● **Work request**
Locate the line containing "Task: Select the Royal Blue color swatch" in the entries below, then retype it and every later line exactly, leaving out pictures.

(Dataset content Opens)

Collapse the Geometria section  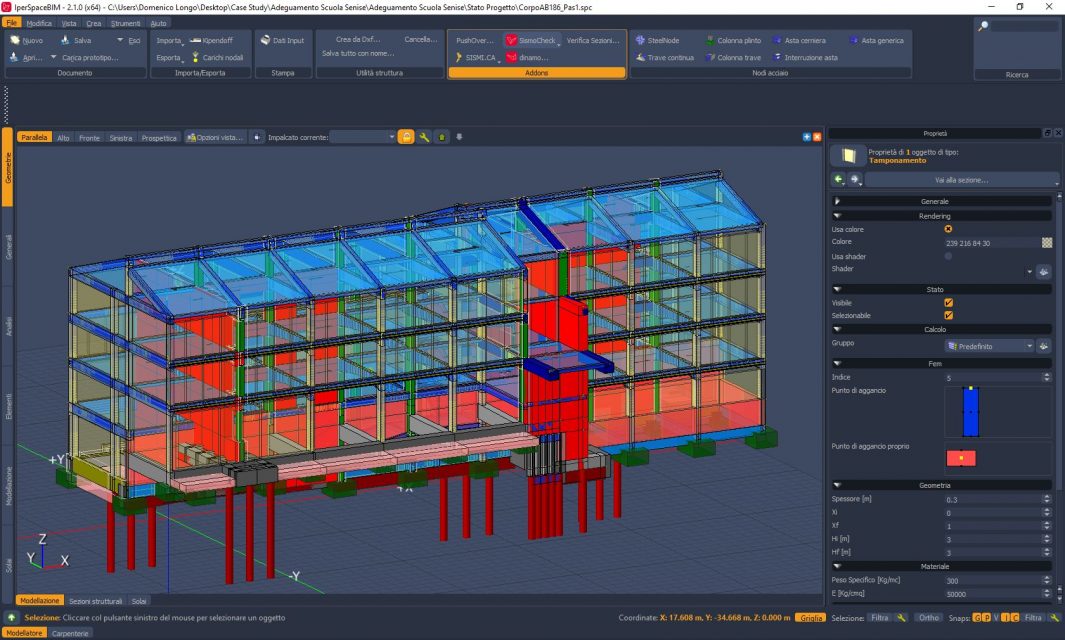pyautogui.click(x=837, y=485)
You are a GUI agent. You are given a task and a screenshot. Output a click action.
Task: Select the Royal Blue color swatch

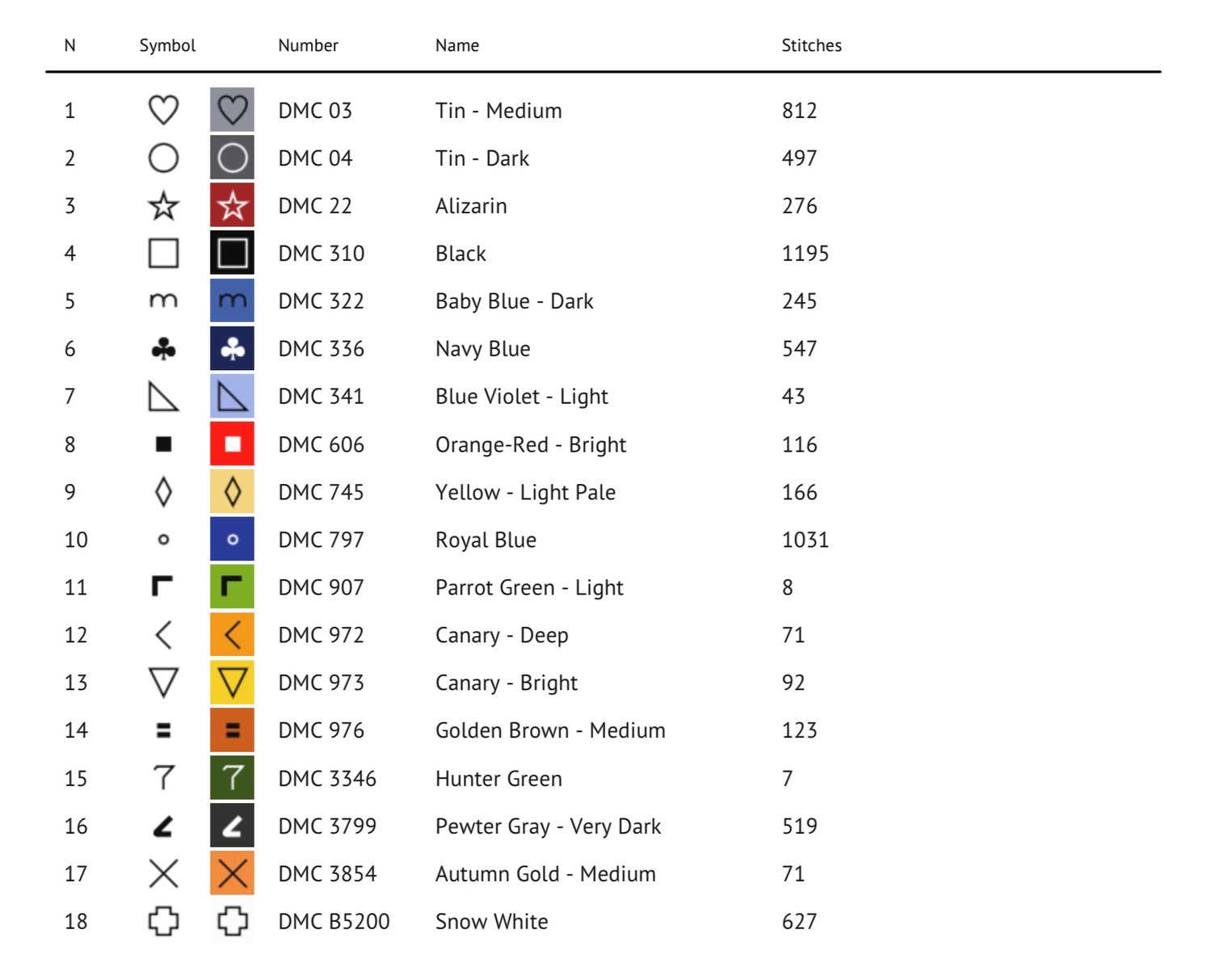232,539
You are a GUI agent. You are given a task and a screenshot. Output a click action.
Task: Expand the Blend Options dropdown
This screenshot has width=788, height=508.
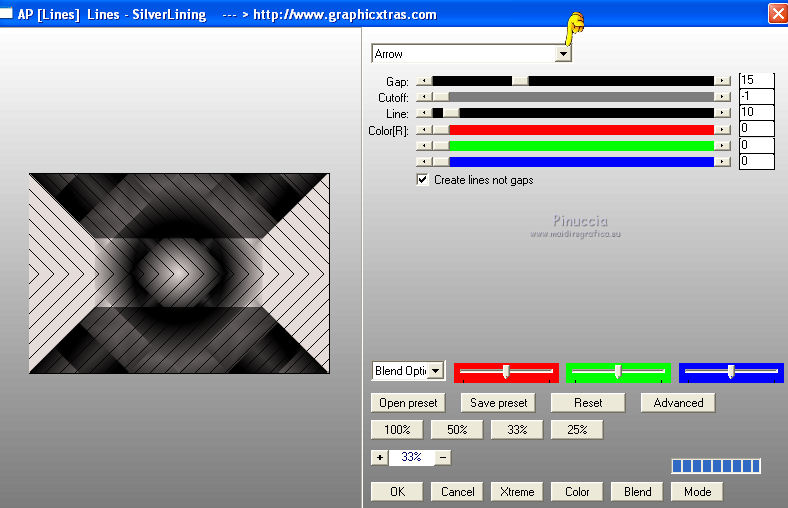[435, 371]
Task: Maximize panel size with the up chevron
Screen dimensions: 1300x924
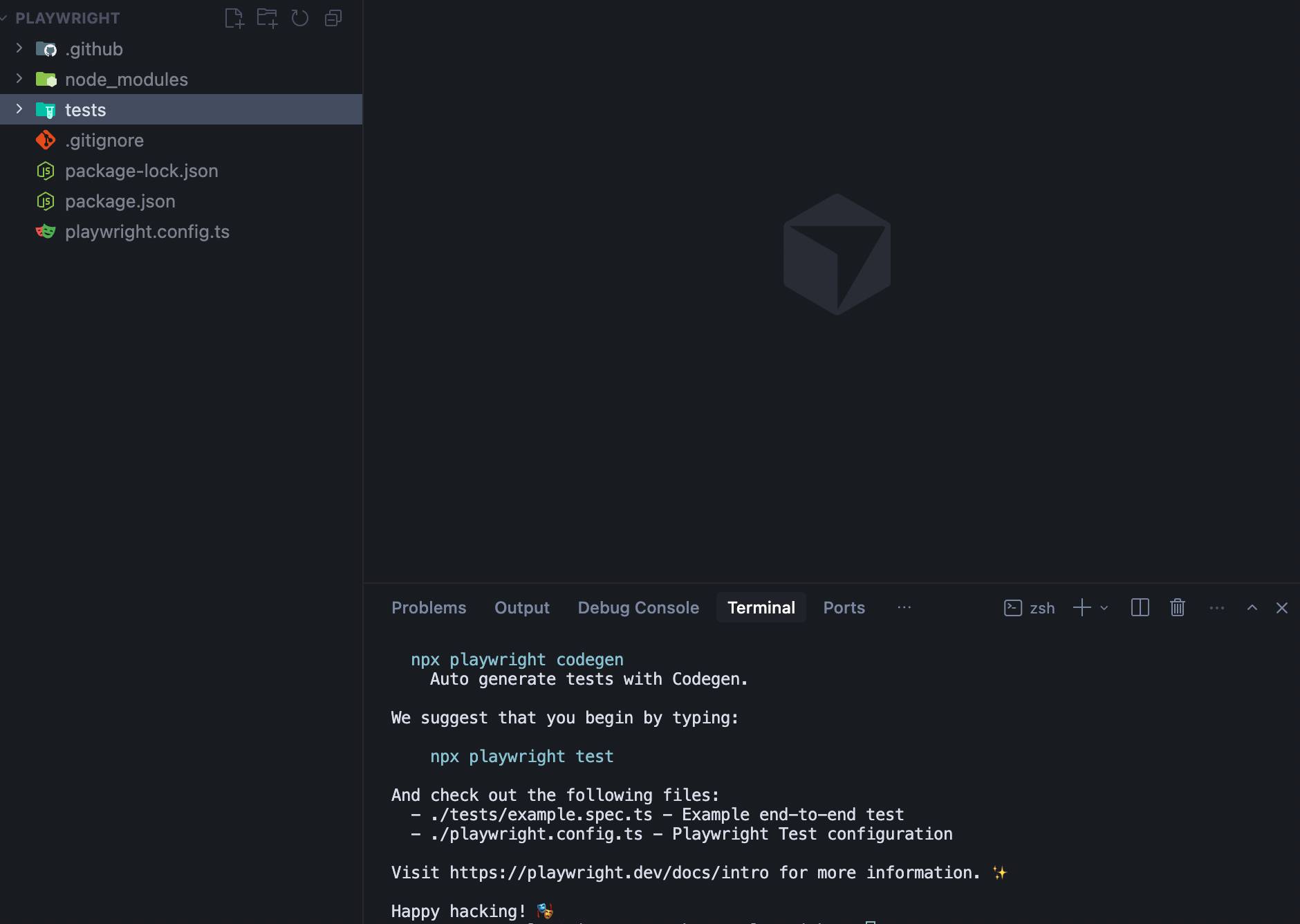Action: [x=1252, y=608]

(Dataset content Closes)

● **Solution for this exercise**
Task: Select the Royal Blue color swatch

232,539
You are a GUI agent. You are given a task and a screenshot. Output a click action.
Task: Expand the Blend Options dropdown
This screenshot has width=788, height=508.
[435, 371]
Task: Maximize panel size with the up chevron
Screen dimensions: 1300x924
Action: [x=1252, y=608]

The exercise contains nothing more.